The answer must consist of every record, printed exactly as it stands.

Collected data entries
==*==

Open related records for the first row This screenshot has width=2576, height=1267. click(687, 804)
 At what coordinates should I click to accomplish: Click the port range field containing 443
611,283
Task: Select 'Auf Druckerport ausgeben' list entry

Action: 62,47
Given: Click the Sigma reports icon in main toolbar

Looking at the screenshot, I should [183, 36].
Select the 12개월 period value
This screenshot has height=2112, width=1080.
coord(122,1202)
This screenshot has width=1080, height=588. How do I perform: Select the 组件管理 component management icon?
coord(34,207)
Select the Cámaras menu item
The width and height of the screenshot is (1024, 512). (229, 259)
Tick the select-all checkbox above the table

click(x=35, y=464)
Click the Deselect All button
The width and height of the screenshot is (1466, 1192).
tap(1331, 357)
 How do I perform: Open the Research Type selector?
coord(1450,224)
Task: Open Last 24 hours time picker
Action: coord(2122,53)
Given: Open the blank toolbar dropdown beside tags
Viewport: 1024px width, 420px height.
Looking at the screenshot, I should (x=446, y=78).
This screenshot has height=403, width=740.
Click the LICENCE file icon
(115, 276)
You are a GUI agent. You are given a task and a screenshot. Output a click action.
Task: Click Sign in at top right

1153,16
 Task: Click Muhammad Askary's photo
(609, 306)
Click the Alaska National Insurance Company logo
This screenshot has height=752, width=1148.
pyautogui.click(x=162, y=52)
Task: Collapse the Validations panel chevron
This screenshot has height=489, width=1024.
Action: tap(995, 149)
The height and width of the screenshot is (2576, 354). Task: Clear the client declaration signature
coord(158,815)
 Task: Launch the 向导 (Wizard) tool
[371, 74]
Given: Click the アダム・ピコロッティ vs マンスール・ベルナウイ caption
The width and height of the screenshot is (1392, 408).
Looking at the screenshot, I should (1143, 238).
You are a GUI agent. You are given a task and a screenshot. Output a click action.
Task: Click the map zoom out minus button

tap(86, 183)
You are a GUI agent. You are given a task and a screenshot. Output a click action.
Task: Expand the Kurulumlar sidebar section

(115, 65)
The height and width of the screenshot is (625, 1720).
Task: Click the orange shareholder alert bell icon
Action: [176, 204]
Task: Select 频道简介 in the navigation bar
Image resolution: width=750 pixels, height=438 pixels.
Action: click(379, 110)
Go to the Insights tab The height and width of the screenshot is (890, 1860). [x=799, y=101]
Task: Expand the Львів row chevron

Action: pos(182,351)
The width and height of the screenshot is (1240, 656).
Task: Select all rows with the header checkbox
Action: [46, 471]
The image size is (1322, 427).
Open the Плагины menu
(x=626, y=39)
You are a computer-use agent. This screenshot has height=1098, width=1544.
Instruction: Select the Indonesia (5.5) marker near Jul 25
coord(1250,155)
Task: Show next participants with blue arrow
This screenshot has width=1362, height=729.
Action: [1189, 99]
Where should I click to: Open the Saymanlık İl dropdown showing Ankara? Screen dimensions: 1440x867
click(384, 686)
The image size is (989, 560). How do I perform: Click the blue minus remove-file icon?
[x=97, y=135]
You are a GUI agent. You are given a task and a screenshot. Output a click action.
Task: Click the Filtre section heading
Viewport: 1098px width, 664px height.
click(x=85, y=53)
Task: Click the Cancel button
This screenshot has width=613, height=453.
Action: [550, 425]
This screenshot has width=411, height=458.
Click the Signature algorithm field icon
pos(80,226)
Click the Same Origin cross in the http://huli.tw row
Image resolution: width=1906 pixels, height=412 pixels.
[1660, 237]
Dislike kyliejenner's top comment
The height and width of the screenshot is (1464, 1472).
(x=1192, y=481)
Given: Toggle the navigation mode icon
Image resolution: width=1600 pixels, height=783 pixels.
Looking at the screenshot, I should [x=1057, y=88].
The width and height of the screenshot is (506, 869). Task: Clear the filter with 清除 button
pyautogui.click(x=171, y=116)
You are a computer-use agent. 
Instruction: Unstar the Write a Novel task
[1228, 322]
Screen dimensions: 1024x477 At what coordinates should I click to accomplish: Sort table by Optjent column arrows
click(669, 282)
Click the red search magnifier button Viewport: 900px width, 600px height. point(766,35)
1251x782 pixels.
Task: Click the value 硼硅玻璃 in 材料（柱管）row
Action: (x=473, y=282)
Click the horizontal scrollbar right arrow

==*==

Answer to this task —
Open related records for the first row This screenshot has width=2576, height=1267. click(687, 804)
 At what coordinates should I click to accomplish: Click the port range field containing 443
611,283
Task: Select 'Auf Druckerport ausgeben' list entry

Action: 62,47
Given: Click the Sigma reports icon in main toolbar

Looking at the screenshot, I should [183, 36].
Select the 12개월 period value
This screenshot has height=2112, width=1080.
coord(122,1202)
This screenshot has width=1080, height=588. How do I perform: Select the 组件管理 component management icon?
coord(34,207)
Select the Cámaras menu item
The width and height of the screenshot is (1024, 512). (229, 259)
Tick the select-all checkbox above the table

click(x=35, y=464)
Click the Deselect All button
The width and height of the screenshot is (1466, 1192).
tap(1331, 357)
 How do I perform: Open the Research Type selector?
coord(1450,224)
Task: Open Last 24 hours time picker
Action: coord(2122,53)
Given: Open the blank toolbar dropdown beside tags
Viewport: 1024px width, 420px height.
Looking at the screenshot, I should (x=446, y=78).
This screenshot has height=403, width=740.
Click the LICENCE file icon
(115, 276)
You are a GUI agent. You are given a task and a screenshot. Output a click action.
Task: Click Sign in at top right

1153,16
 Task: Click Muhammad Askary's photo
(609, 306)
Click the Alaska National Insurance Company logo
This screenshot has height=752, width=1148.
pyautogui.click(x=162, y=52)
Task: Collapse the Validations panel chevron
This screenshot has height=489, width=1024.
Action: tap(995, 149)
The height and width of the screenshot is (2576, 354). Task: Clear the client declaration signature
coord(158,815)
 Task: Launch the 向导 (Wizard) tool
[371, 74]
Given: Click the アダム・ピコロッティ vs マンスール・ベルナウイ caption
The width and height of the screenshot is (1392, 408).
Looking at the screenshot, I should (1143, 238).
You are a GUI agent. You are given a task and a screenshot. Output a click action.
Task: Click the map zoom out minus button

tap(86, 183)
You are a GUI agent. You are given a task and a screenshot. Output a click action.
Task: Expand the Kurulumlar sidebar section

(115, 65)
The height and width of the screenshot is (625, 1720).
Task: Click the orange shareholder alert bell icon
Action: [176, 204]
Task: Select 频道简介 in the navigation bar
Image resolution: width=750 pixels, height=438 pixels.
Action: click(379, 110)
Go to the Insights tab The height and width of the screenshot is (890, 1860). [x=799, y=101]
Task: Expand the Львів row chevron

Action: pos(182,351)
The width and height of the screenshot is (1240, 656).
Task: Select all rows with the header checkbox
Action: [46, 471]
The image size is (1322, 427).
Open the Плагины menu
(x=626, y=39)
You are a computer-use agent. This screenshot has height=1098, width=1544.
Instruction: Select the Indonesia (5.5) marker near Jul 25
coord(1250,155)
Task: Show next participants with blue arrow
This screenshot has width=1362, height=729.
Action: [1189, 99]
Where should I click to: Open the Saymanlık İl dropdown showing Ankara? Screen dimensions: 1440x867
click(384, 686)
The image size is (989, 560). How do I perform: Click the blue minus remove-file icon?
[x=97, y=135]
You are a GUI agent. You are given a task and a screenshot. Output a click action.
Task: Click the Filtre section heading
Viewport: 1098px width, 664px height.
click(x=85, y=53)
Task: Click the Cancel button
This screenshot has width=613, height=453.
Action: [550, 425]
This screenshot has width=411, height=458.
Click the Signature algorithm field icon
pos(80,226)
Click the Same Origin cross in the http://huli.tw row
Image resolution: width=1906 pixels, height=412 pixels.
[1660, 237]
Dislike kyliejenner's top comment
The height and width of the screenshot is (1464, 1472).
(x=1192, y=481)
Given: Toggle the navigation mode icon
Image resolution: width=1600 pixels, height=783 pixels.
Looking at the screenshot, I should [x=1057, y=88].
The width and height of the screenshot is (506, 869). Task: Clear the filter with 清除 button
pyautogui.click(x=171, y=116)
You are a computer-use agent. 
Instruction: Unstar the Write a Novel task
[1228, 322]
Screen dimensions: 1024x477 At what coordinates should I click to accomplish: Sort table by Optjent column arrows
click(669, 282)
Click the red search magnifier button Viewport: 900px width, 600px height. point(766,35)
1251x782 pixels.
Task: Click the value 硼硅玻璃 in 材料（柱管）row
Action: (x=473, y=282)
Click the horizontal scrollbar right arrow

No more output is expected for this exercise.